### Data provided
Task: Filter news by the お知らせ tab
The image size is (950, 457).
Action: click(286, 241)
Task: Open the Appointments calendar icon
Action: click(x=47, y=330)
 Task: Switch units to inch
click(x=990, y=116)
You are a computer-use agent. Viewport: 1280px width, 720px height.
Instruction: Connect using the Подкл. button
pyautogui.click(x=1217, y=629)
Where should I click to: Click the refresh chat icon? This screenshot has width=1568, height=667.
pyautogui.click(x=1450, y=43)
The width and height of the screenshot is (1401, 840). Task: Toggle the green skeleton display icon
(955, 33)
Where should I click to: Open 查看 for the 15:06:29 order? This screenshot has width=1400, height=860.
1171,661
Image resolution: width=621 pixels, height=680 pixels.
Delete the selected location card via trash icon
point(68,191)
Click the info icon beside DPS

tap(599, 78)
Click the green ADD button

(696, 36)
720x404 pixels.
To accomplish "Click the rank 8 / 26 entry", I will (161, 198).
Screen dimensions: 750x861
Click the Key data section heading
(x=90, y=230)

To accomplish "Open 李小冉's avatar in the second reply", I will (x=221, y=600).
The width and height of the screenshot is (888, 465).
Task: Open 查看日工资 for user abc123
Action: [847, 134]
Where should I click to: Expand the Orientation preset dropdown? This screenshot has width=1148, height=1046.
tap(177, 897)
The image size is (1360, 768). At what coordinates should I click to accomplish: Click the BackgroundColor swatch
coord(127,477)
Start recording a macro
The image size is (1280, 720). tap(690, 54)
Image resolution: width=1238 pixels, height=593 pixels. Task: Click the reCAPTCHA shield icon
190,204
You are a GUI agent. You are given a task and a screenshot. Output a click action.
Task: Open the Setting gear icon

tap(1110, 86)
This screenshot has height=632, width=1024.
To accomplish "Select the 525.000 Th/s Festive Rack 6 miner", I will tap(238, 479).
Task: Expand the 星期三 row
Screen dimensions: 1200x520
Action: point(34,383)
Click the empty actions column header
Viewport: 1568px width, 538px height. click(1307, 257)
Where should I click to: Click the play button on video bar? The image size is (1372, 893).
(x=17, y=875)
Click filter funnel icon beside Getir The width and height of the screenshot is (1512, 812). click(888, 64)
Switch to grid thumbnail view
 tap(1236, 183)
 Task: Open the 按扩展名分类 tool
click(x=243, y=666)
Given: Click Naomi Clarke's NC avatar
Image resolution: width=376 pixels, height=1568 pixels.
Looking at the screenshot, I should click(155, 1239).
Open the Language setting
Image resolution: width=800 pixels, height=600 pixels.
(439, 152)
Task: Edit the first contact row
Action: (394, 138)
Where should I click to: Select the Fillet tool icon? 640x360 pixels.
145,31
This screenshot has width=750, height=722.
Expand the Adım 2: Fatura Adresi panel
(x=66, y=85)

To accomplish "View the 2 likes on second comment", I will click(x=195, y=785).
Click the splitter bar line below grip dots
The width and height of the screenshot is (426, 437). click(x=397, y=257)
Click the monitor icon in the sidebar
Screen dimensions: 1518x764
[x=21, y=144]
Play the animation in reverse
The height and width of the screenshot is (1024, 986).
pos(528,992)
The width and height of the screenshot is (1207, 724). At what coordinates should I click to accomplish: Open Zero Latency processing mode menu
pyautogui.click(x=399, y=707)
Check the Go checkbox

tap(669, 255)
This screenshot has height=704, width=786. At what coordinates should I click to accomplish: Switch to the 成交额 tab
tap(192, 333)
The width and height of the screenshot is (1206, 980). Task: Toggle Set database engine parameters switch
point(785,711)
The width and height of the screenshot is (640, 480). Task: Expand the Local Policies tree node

### What to work on
Scan the listing above and copy all lines containing the word "agent".

### Response for this exercise
You are a computer-use agent. Viewport: 1280px width, 720px height.
You are a GUI agent. You are given a task and a screenshot. Output a click action.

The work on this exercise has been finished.